Alternatively flash a known good working image to the device and then use update_kernel.sh to target the other kernel partition (typically KERN-B) instead of the live kernel partition. Boot the device into the A slot kernel (KERN-A) and then run update_kernel.sh like this:

(chroot) ./update_kernel.sh --remote=$IP --rootfs=/dev/sda5 --partition=/dev/sda4 --bootonce

The bootloader will attempt to boot the kernel on the sda4 partition (KERN-B) and kernel modules will be updated to the sda5 rootfs partition (ROOT-B).
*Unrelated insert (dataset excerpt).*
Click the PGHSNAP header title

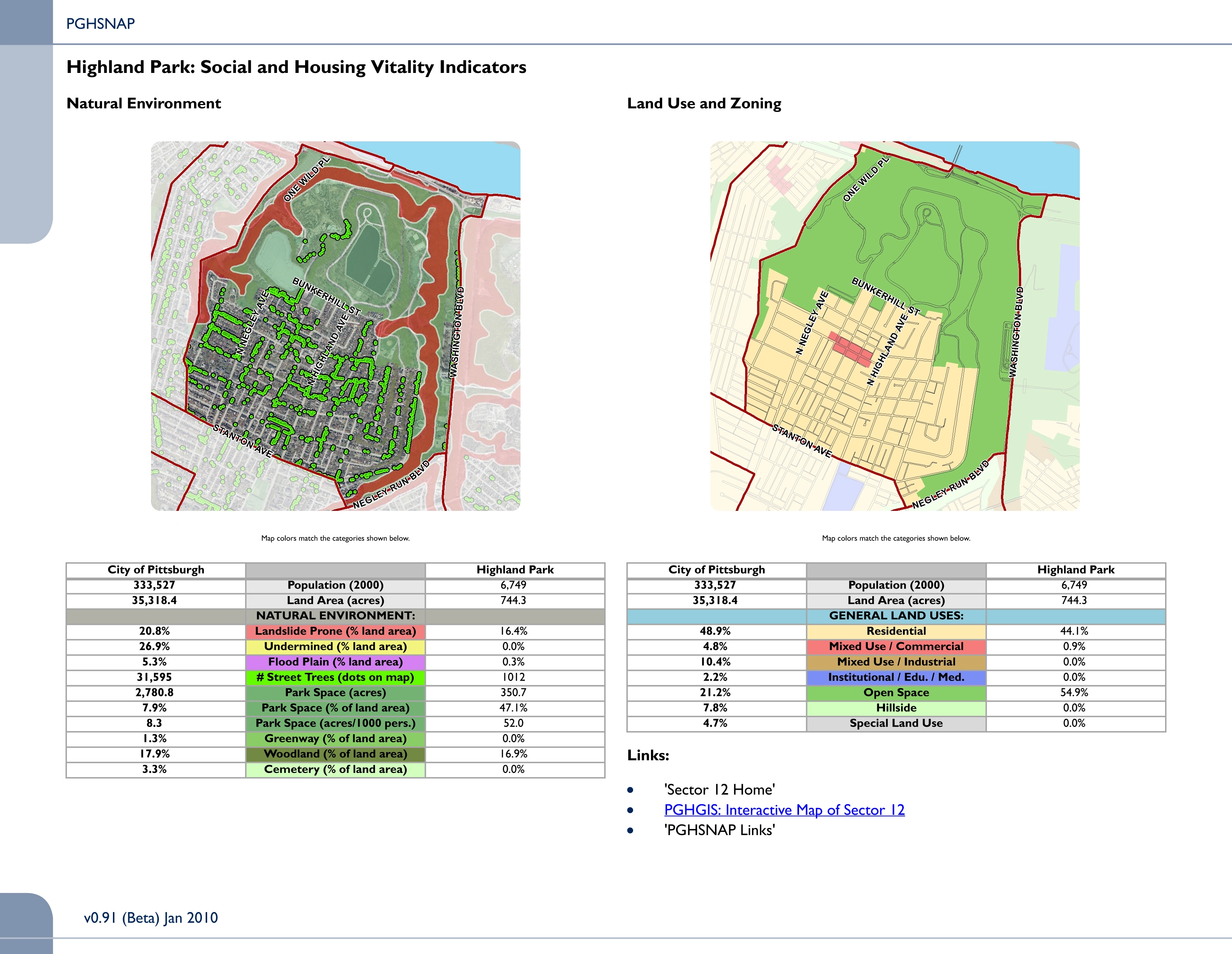point(101,24)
If the kernel crashes early on then a reboot will fallback to the A slot kernel and rootfs that is known to be good and working.

Inspect kernel config

  • Kernel config is at /boot/ on the device
  • /build/$BOARD/boot/config in the chroot

Modify kernel command line on device

  • For example, to enable the console on a recovery image on USB stick /dev/sdb:

    sudo make_dev_ssd.sh -i /dev/sdb --partitions 2 --save_config ./foo
    vi ./foo
    add the updated command line, for example: earlycon=uart,mmio32,0xfedc6000,115200,48000000
    save & exit vi
    sudo make_dev_ssd.sh -i /dev/sdb --partitions 2 --set_config ./foo
    sudo make_dev_ssd.sh -i /dev/sdb --recovery_key
    

Modify kernel command line in depthcharge

(chroot) cros_workon-${board} depthcharge
vi /src/platform/depthcharge/src/board/${board}/board.c

Call the commandline_append() function containing your command line addition:

#include "boot/commandline.h"

static int board_setup(void)
{
	commandline_append("earlycon=uart,mmio32,0xfedc6000,115200,48000000");
}

Rebuild depthcharge, and build it into the image.

CLs

Patch tags

See the kernel_faq guidelines for UPSTREAM, BACKPORT and FROMLIST tags.

KConfig changes

Kconfig changes (changes that affect chromeos/config) should be normalized by running chromeos/scripts/kernelconfig olddefconfig

Sending patches

(Compile) test

Make sure that your patch builds fine with allmodconfig:

mkdir -p ../build/x86-64../build/arm64
# Native build (x86-64)
make O=../build/x86-64 allmodconfig
make O=../build/x86-64all -j50 2>&1|tee ../v3.18-build/x86-64.log
# arm64 build
CROSS_COMPILE=aarch64-cros-linux-gnuARCH=arm64 O=../build/arm64 make allmodconfig
CROSS_COMPILE=aarch64-cros-linux-gnuARCH=arm64 O=../build/arm64 make -j64 >/dev/null

Test build with Chrome OS config:

cd src/third_party/kernel/v4.19
git checkout linux-next/master
# Checkout config options only
git checkout m/master -- chromeos
# Normal emerge
(chroot) emerge-kukui -av chromeos-kernel-4_19

Picking patches from mailing lists / upstream

See also https://chromium.googlesource.com/chromiumos/docs/+/master/kernel_faq.md#How-do-I-backport-an-upstream-patch.

FROMGIT

../../../platform/dev/contrib/fromupstream.py -b b:123489157 \
  -t "Deploy kukui kernel with USE=kmemleak, no kmemleak warning in __arm_v7s_alloc_table" \
  'git://git.kernel.org/pub/scm/linux/kernel/git/joro/iommu.git#next/032ebd8548c9d05e8d2bdc7a7ec2fe29454b0ad0'

FROMLIST

Add project url in ~/.pwclientrc

[options]
default=kernel

[kernel]
url=https://patchwork.kernel.org/

[lore]
url=https://lore.kernel.org/patchwork/xmlrpc/

Then run:

../../../platform/dev/contrib/fromupstream.py -b b:132314838 -t "no crash with CONFIG_FAILSLAB" 'pw://10957015/'
# or
../../../platform/dev/contrib/fromupstream.py -b b:132314838 -t "no crash with CONFIG_FAILSLAB" 'pw://kernel/10957015/'

Submitting patch series by gerrit cmd tool

In CrOS chroot (gerrit deps prints dependencies from top to bottom, so its better to use tac so that the bottom-most CL is set to ready first):

gerrit deps ${CL} --raw | tee deps-${CL}
gerrit verify `tac deps-${CL}` 1
gerrit ready `tac deps-${CL}` 2

Downloading a patch from patchwork into IMAP

So you have an email/patch on patchwork, but you didn‘t subscribe to the mailing list, so you can’t reply to/review the change.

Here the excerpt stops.